What to give a country on its one hundredth birthday? This question was already on the mind of at least one American in the Department of State in 1964.
With just over three years before the centenary of Canada’s Confederation it was none too early to start thinking about gifts.
And Raymond J. Barrett, the Canadian Desk Officer at Foggy Bottom, had an idea.
Relations between Canada and the United States were famously peaceful. The phrase “the world’s longest undefended border” had been in use since at least the 1940s. It was frequently applied in the postwar era, for instance in this 1964 issue of The Rotarian.
How best to celebrate this harmony? Barrett thought it would be “particularly meaningful” if the United States could return to Canada “any captured Canadian battle flags and similar trophies in United States possession.”
As Barrett correctly noted, “Fear of the US had much to do with the establishment of the Canadian Confederation in 1867.”
What more “thoughtful testimonial,” he argued, could be given to the intervening century of peace?
Barrett wrote to a colleague at the Pentagon to follow up on his idea. But he admitted one possible problem: “I am not sure that we have such battleflags or trophies.”

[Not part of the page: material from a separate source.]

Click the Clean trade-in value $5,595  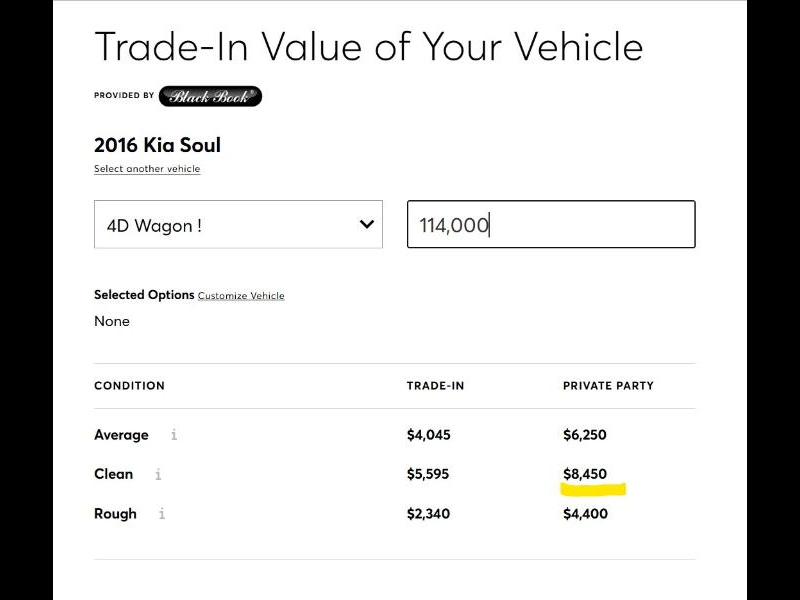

There is no more correspondence in the archival file containing Barrett’s gift idea. One might imagine he received a call from his contact in the Office of the Secretary of Defense confirming that, indeed, the United States had no Canadian battleflags in its possession. How could it? (According to Veterans Affairs, Canada’s chronological list of “Wars and conflicts” begins with the “South African War” in 1899.)
And yet the United States, to this day, does hold flags captured by United States forces in Canada.
In April 1813, American forces attacked the city of York (now Toronto) in Upper Canada. The attackers made off with the city’s Royal Standard. The large flag measures 35 feet by 25 feet (that is to say 10.668 metres x 7.62 metres) and is still held at the Museum of the United States Naval Academy.
Photo courtesy of the United States Naval Academy.
Among the other trophies kept by the Museum are several ships’ flags also captured during the War of 1812. (For more on the Royal Standard, including some photos past and present, see this blog post.)
Perhaps Barrett’s mind had drifted to this violent history of relations between the United States and British possessions in pre-Confederation Canada?
Barrett’s note, while little more than a curious tidbit in the United States’ national archives, is illuminating on two accounts.
First is Barrett’s observation that fear of the United States did contribute to the creation of Canada. (I’ve tried to put this point in context, recently, with an essay here.) Barrett, of course, was off on his chronology. Any time that American forces might have taken trophies in Canada would have occurred before Confederation, and even before the Militia Act of 1855. Trophies taken in the War of 1812 would not have been Canadian battleflags, but British ones. And such trophies were indeed taken and kept, just like the Royal Standard at the Naval Academy.
But this blurring of British history with the history of a federated Canada is instructive, too.
While is not clear whether Barrett or anyone at the Pentagon considered “returning” the Royal Standard to Canada, the gift would have been as welcome as a lump of coal.
Barrett’s idea came at a time of great worry about the future of Canada itself. Less than a year before Barrett penned his note, Prime Minister Lester Pearson told American diplomats that the “gravity of the crisis about French Canada could not be underestimated … [it was the] most difficult and dangerous issue with which his administration would have to deal.” The State Department’s memorandum of Pearson’s remarks noted that “He” - Pearson - “obviously believes that the Confederation is at stake.”
Part of Pearson’s solution to the crisis was to build up the idea of Canada as a country in its own right. A flag was a central and symbolic part of his plan. In the federal election of 1963, Pearson promised that Canada would get a new flag if his Liberal Party formed the government. (Perhaps this promise of a flag had indirectly inspired Barrett!)
But in 1960s Canada, a returned Canadian battleflag (if such a thing could have existed) would have served as a reminder of American power — a reminder Canadians neither wanted nor needed in a decade when Canadians were increasingly wary of their southern neighbour’s power. And the return of a British battleflag to Canada would have cut against the efforts of Pearson and other leaders who sought to build a sense of Canada distinct from that which had come before Confederation.
Credit: Duncan Cameron/Library and Archives Canada/PA-136153
Flags, it seems, were on everyone’s mind in the 1960s.
About a year after Barrett’s note, on February 15, 1965, Canada finally received a flag. This one, of course, was not returned to Canada, but made in Canada.
***
The odd little document from which the above is drawn can be found here: “Centenary of Canadian Confederation - Possibility of Returning Captured Battleflags,” Memorandum for Captain James G. Andrews, USN, OSD/ISA, The Pentagon, from Raymond J. Barrett, Canadian Desk Officer. March 9, 1964. Record Group 59, Bureau of European Affairs, Country Director for Canada, Records Relating to Military Matters, 1942-1966, Box 1, “US-Canada Basic Defense Relationships,” National Archives and Research Administration, College Park, Maryland.